Re: Sequential Scan with LIMIT

From: John Meinel <john(at)johnmeinel(dot)com>
To: Tom Lane <tgl(at)sss(dot)pgh(dot)pa(dot)us>
Cc: pgsql-performance(at)postgresql(dot)org
Subject: Re: Sequential Scan with LIMIT
Date: 2004-10-24 21:51:24
Message-ID: 417C23DC.1090407@johnmeinel.com
Views: Raw Message | Whole Thread | Download mbox | Resend email
Thread:
Lists: pgsql-performance

Tom Lane wrote:
> John Meinel <john(at)johnmeinel(dot)com> writes:
>
>>I was looking into another problem, and I found something that surprised
>>me. If I'm doing "SELECT * FROM mytable WHERE col = 'myval' LIMIT 1.".
>>Now "col" is indexed, by mytable has 500,000 rows, and 'myval' occurs
>>maybe 100,000 times. Without the LIMIT, this query should definitely do
>>a sequential scan.
>
>
>>But with the LIMIT, doesn't it know that it will return at max 1 value,
>>and thus be able to use the index?
>
>
> But the LIMIT will cut the cost of the seqscan case too. Given the
> numbers you posit above, about one row in five will have 'myval', so a
> seqscan can reasonably expect to hit the first matching row in the first
> page of the table. This is still cheaper than doing an index scan
> (which must require reading at least one index page plus at least one
> table page).
>
> The test case you are showing is probably suffering from nonrandom
> placement of this particular data value; which is something that the
> statistics we keep are too crude to detect.
>
> regards, tom lane

You are correct about non-random placement. I'm a little surprised it
doesn't change with values, then. For instance,

# select count(*) from finst_t where store_id = 52;
13967

Still does a sequential scan for the "select id from..." query.

The only value it does an index query for is 9605 which only has 1 row.

It estimates ~18,000 rows, but that is still < 3% of the total data.

This row corresponds to disk location where files can be found.
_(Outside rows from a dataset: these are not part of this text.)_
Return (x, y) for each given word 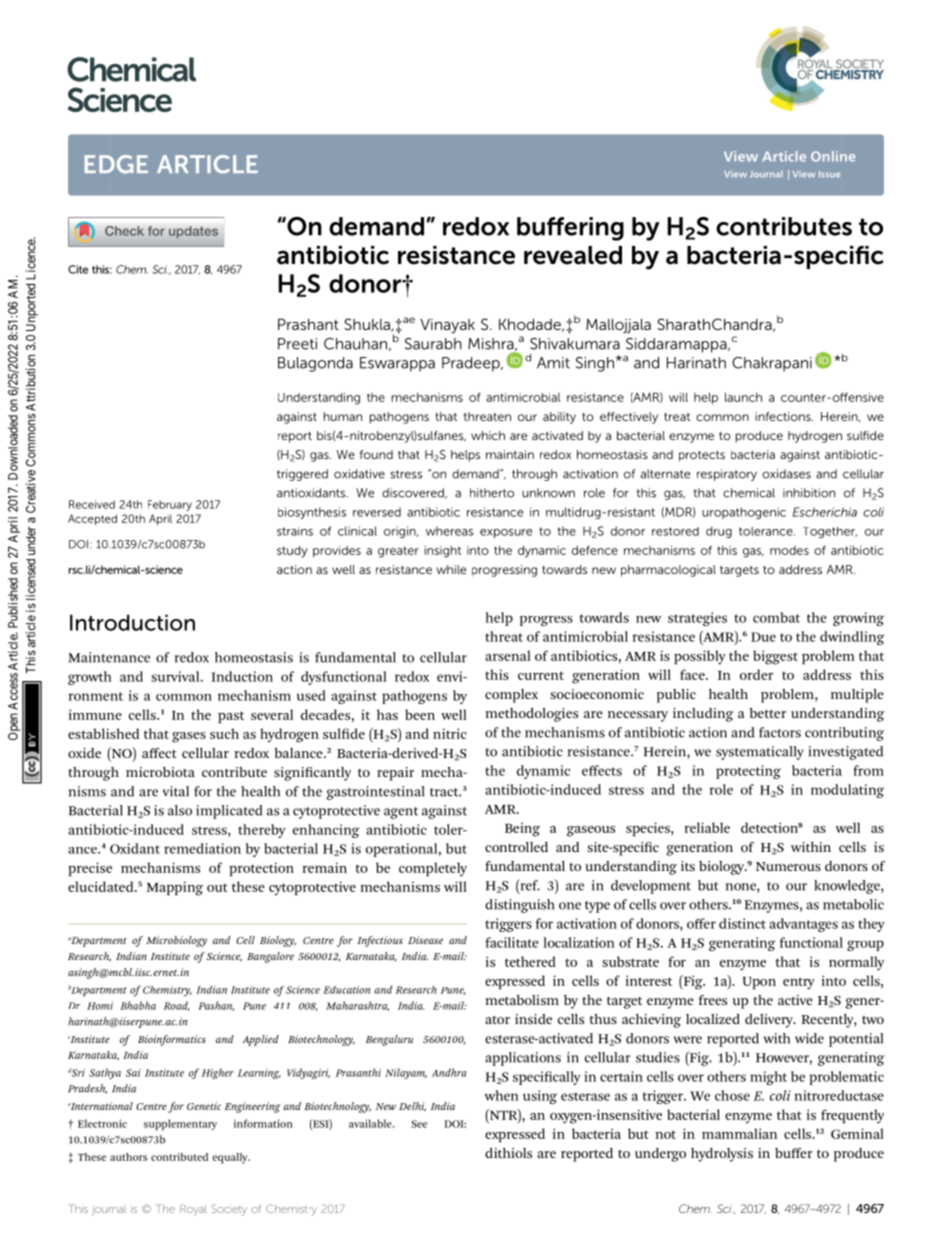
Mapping (175, 888)
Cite (78, 269)
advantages (803, 925)
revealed (573, 255)
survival (177, 676)
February (170, 505)
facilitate (512, 942)
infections (784, 416)
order (756, 674)
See (419, 1124)
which (488, 435)
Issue (829, 174)
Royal (193, 1210)
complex (511, 696)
So when
a storage location fills up, generally a new one is created. This means
that *generally* the numbers will be increasing as you go further in the
table (not guaranteed, as there are multiple locations open at any one
time).

Am I better off in this case just wrapping my query with:

set enable_seqscan to off;
query
set enable_seqscan to on;

There is still the possibility that there is a better way to determine
existence of a value in a column. I was wondering about something like:

SELECT 1 WHERE EXISTS
(SELECT id FROM finst_t WHERE store_id=52 LIMIT 1);

Though the second part is the same, so it still does the sequential scan.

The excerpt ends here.